[START Task inputs]

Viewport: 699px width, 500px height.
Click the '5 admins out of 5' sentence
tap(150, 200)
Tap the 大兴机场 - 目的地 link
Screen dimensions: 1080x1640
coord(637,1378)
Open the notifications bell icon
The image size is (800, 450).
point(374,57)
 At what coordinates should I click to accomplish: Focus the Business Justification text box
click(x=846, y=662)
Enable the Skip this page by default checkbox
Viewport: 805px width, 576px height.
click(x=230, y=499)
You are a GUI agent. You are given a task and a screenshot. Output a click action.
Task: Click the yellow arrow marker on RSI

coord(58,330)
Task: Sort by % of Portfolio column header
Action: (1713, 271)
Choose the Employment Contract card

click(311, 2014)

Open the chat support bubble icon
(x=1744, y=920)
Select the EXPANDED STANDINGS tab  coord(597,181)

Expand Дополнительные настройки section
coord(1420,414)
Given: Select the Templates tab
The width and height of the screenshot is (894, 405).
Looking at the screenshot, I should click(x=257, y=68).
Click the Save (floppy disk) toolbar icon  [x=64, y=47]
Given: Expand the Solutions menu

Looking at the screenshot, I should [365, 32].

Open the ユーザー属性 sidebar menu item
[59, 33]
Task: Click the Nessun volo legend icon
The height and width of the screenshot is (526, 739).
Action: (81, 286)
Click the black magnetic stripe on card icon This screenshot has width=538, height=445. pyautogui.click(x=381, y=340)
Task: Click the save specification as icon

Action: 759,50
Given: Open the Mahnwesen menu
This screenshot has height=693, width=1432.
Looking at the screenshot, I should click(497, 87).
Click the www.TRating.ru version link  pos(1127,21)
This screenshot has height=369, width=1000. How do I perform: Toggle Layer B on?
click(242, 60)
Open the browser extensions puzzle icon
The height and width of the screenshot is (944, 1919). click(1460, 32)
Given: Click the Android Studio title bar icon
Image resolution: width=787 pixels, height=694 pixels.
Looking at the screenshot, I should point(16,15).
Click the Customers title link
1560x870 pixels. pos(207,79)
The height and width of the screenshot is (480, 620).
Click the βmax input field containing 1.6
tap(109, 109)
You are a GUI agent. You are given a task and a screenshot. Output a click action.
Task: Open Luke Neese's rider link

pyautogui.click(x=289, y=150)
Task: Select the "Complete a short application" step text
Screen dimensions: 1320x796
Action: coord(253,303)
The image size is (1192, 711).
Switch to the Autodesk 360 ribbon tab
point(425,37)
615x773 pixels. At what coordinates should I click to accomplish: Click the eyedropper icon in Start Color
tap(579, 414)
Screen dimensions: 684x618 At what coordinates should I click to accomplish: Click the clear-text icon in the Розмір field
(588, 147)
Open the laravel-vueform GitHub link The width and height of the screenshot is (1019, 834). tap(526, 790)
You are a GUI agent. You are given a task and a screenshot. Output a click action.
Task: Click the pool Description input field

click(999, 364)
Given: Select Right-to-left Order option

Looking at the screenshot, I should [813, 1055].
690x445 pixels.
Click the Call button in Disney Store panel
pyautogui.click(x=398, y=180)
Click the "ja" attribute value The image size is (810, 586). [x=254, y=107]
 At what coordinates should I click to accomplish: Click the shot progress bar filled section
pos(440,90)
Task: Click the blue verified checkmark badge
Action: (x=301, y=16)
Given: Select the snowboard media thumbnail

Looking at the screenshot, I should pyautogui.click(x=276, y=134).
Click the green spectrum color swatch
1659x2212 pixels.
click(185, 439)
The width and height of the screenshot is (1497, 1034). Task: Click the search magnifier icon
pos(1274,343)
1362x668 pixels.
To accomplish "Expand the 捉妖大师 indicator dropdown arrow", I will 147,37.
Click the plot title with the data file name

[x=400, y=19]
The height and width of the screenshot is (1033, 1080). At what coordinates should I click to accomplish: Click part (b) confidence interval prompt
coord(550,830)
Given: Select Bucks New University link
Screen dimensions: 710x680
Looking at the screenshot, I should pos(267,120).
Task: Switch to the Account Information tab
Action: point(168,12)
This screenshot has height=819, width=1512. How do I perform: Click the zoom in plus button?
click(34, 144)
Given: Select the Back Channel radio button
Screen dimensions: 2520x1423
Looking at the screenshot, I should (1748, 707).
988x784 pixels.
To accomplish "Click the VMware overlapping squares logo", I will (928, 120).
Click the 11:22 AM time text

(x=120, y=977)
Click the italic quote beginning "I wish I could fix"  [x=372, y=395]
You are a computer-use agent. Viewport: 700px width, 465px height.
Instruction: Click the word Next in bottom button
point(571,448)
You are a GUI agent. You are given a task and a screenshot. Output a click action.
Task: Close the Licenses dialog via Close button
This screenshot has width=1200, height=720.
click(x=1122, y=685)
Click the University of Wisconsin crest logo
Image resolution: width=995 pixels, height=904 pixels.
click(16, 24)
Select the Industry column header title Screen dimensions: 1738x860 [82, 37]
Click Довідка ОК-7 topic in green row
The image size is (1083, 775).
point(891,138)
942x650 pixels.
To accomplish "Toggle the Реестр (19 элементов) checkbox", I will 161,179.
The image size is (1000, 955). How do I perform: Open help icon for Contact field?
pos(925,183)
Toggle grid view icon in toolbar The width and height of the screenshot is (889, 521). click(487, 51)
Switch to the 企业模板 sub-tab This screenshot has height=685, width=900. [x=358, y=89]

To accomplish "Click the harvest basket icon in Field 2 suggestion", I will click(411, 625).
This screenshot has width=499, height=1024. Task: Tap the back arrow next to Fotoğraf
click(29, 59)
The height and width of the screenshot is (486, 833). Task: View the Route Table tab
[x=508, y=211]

[END Task inputs]

» **Task requirements**
Echo the entries from the start through the line containing "Click the www.TRating.ru", both ends included.

» **Exercise answer**
Viewport: 699px width, 500px height.
Click the '5 admins out of 5' sentence
tap(150, 200)
Tap the 大兴机场 - 目的地 link
Screen dimensions: 1080x1640
coord(637,1378)
Open the notifications bell icon
The image size is (800, 450).
point(374,57)
 At what coordinates should I click to accomplish: Focus the Business Justification text box
click(x=846, y=662)
Enable the Skip this page by default checkbox
Viewport: 805px width, 576px height.
click(x=230, y=499)
You are a GUI agent. You are given a task and a screenshot. Output a click action.
Task: Click the yellow arrow marker on RSI

coord(58,330)
Task: Sort by % of Portfolio column header
Action: (1713, 271)
Choose the Employment Contract card

click(311, 2014)

Open the chat support bubble icon
(x=1744, y=920)
Select the EXPANDED STANDINGS tab  coord(597,181)

Expand Дополнительные настройки section
coord(1420,414)
Given: Select the Templates tab
The width and height of the screenshot is (894, 405).
Looking at the screenshot, I should click(x=257, y=68).
Click the Save (floppy disk) toolbar icon  [x=64, y=47]
Given: Expand the Solutions menu

Looking at the screenshot, I should [365, 32].

Open the ユーザー属性 sidebar menu item
[59, 33]
Task: Click the Nessun volo legend icon
The height and width of the screenshot is (526, 739).
Action: (81, 286)
Click the black magnetic stripe on card icon This screenshot has width=538, height=445. pyautogui.click(x=381, y=340)
Task: Click the save specification as icon

Action: 759,50
Given: Open the Mahnwesen menu
This screenshot has height=693, width=1432.
Looking at the screenshot, I should click(497, 87).
Click the www.TRating.ru version link  pos(1127,21)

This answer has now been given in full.